Ciertamente, cuando venga mi muerte, no tendré más que una última cosa que entregarte, como dicen los cristianos viejos en su sencillo lenguaje, no tendré otra cosa que entregarte más que mi último suspiro.

Y para preparar mi muerte, no debo sentirme poseído de gran terror, como aquellos para quienes eres un extraño; no debo temerte, como teme el pueblo infiel el látigo vengador de su señor, sino que mi preocupación ha de consistir en tejer tranquilamente el vestido nupcial de mi alma, con el que me vestiré en la hora decisiva, en que compareceré en tu presencia.

¿Comparecer en tu presencia? ¡Pero si mi oración de todos los días me ha colocado tan a menudo en tu presencia, y mi fe asegura hace tanto tiempo que Tú nunca estás lejos de mí! Después de haber trabajado juntos en la obra común, ¿vamos a cambiar de repente de actitud, y voy yo a ver tu rostro de compañero fiel —dedit socium— alterarse e irritarse porque mi alma, por orden tuya, cese de estar unida a mi cuerpo?

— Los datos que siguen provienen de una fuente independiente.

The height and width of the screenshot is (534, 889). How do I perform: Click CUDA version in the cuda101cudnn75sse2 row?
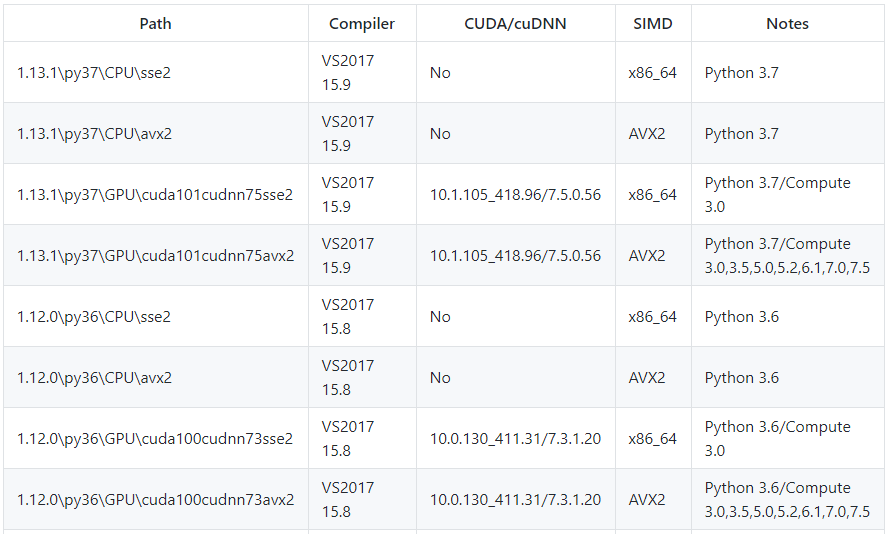515,195
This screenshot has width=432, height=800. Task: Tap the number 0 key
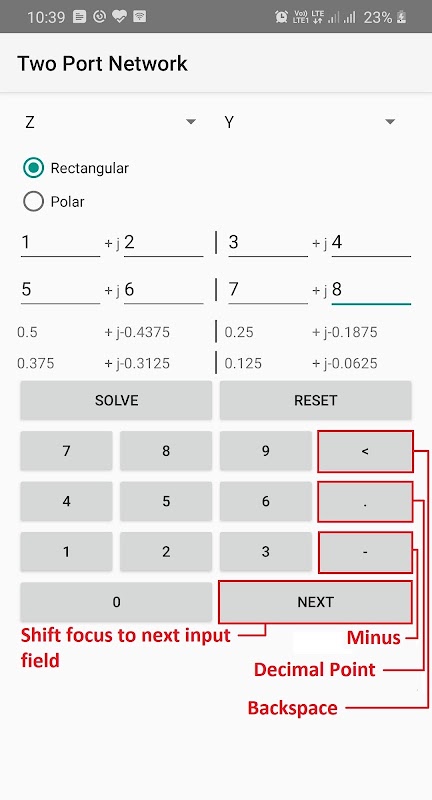click(x=116, y=602)
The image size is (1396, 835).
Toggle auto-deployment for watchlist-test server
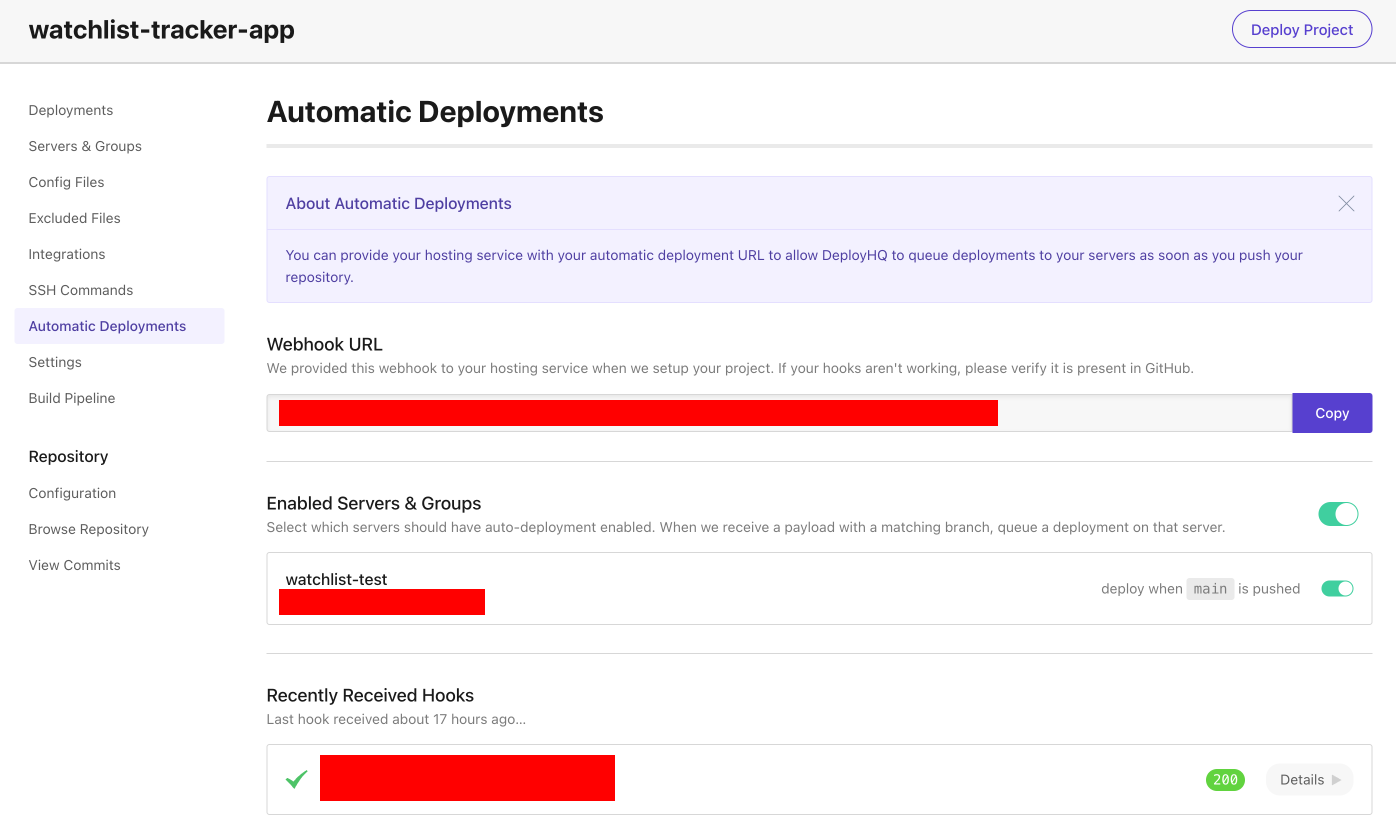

Mi muerte debe ser uno de tus triunfos, ¿cómo iba yo a querer que no fuese total? Se decía de los primeros cristianos que siempre estaban dispuestos a morir —mori expeditum genus—, y esa prontitud era un testimonio, un martirio, que conquistaba a los infieles. Sí, acepto de antemano que vengas a buscarme a la hora y según el modo que te plazca.

No sé lo que soy, no he hecho la meticulosa autopsia de todo mi pasado, mi memoria tiene grietas, y por ellas se han colado muchos recuerdos que deberían recordarme mis faltas. Pero Tú me conoces, Tú lo sabes todo —qui cunctas scis—, y puedes hacerme digno de ti, —qui cuncta… vales—, y yo recuerdo que te has inclinado muchas veces sobre mi miseria, y que toda mi existencia está iluminada por tu bondad.

Por eso cuando quede abandonado a mi debilidad nativa, cuando no pudiendo ya soportar el peso de mi enfermedad baje lentamente hasta la muerte, como un navío que zozobra, no dudo que aun entonces me recogerá tu caridad divina, y estoy seguro que no abandonarás tu obra en el momento decisivo y en el instante crítico, en el momento en que tomaré mi forma de eternidad —In manus tuas,

Quiero acostumbrarme todos los días a morir en Ti.

Orar es abandonarse; orar es unirse a Dios y desasirse de todo lo demás; puedo hacer de mi oración una muerte y debo hacer de mi muerte una oración.